So the Miami Dolphins will have to play 16 consecutive games during the 2017 regular-season because on Wednesday morning the NFL decided the best approach to handling the threat from Hurricane Irma was to postpone the scheduled game at Hard Rock Stadium until the team’s bye weekend.
That means the Dolphins and Tampa Bay Buccaneers, which shared that Nov. 19 bye week, will be playing then to make up for the game lost this weekend.
Again, that’s 16 consecutive games for both teams.
That is a penalty for the both teams.
Neither wanted this.
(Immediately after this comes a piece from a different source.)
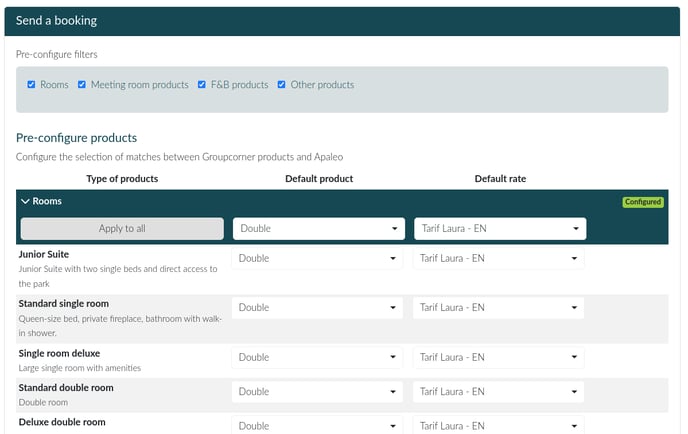Click the Apply to all button
The width and height of the screenshot is (688, 434).
(122, 229)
Both argued against it when their officials were in talks with the NFL the past couple of days, per sources.
(Playing this weekend in Pittsburgh or Philadelphia were also possibilities considered and obviously rejected, per sources).
So this is where we’re at and it is really no one’s fault because we live in paradise and sometimes paradise is threatened by hurricanes.
But ... This is where it gets unfair for a team already put at a competitive disadvantage through no fault of its own:
The Dolphins no longer have a bye week and have only seven home games. The Dolphins indeed are the only NFL team with no bye week and seven home games. The Dolphins are the only NFL team getting the double whammy.
So it makes perfect sense for the NFL to give the Dolphins some relief.
Call it hurricane relief, NFL.
The NFL should cancel the October 1 game between the New Orleans Saints and Miami Dolphins in London. And play that game in Miami.
Where it belongs.
The Dolphins playing a home game at home.
The Dolphins playing a home game at home in a year they have to play 16 consecutive games -- avoiding the extra wear and tear of the travel.
That would be relief. And it would be welcome.
This is where I tell you this idea has not been at all discussed by any of the parties involved in this week’s hurricane decisions. The NFL certainly wouldn’t bring this up.
It is up to the Dolphins to bring this up. It is up to Dolphins owner Stephen Ross to call NFL commissioner Roger Godell and request this. To make this a thing. A possibility.
Ross did the NFL a favor by agreeing to trim an actual home game from the Dolphins schedule and call a game in London, thousands of miles away, a home game. That move was meant to help promote the league overseas.
Well, how about promoting the game back home in an area that potentially will be rebuilding from a killer storm? How about relieving the team from setting off on one of its longest trips of the year in a season when it is playing 16 consecutive games?
Is that fair to London? Yes.
London is scheduled to have four games played there this season. I think it will still be fine if the NFL visits three times instead.
Is it fair to Tampa Bay? Yes.
The Bucs already have eight home games that will be played, well, at home.
Is it fair to New Orleans, the Dolphins’ opponent for that Oct. 1 game in Europe? Yes.
I dare say Saints coach Sean Payton would rather his team fly 90 minutes to South Florida than eight hours to London.
This idea is fair to everyone -- most of all the Dolphins who otherwise are getting short shrift through no fault of their own because of a hurricane.
One more thing: Will the NFL do this?
It would be too bold. It would be too humane. It would cost money. It would upset the proverbial apple cart because that’s what moving games and rescheduling games does at this point in the year.
Too late for that. The NFL just rescheduled a game in the United States 15 minutes ago.
It can do it again if it really wanted to -- for the sake of making things a little more fair for the Miami Dolphins.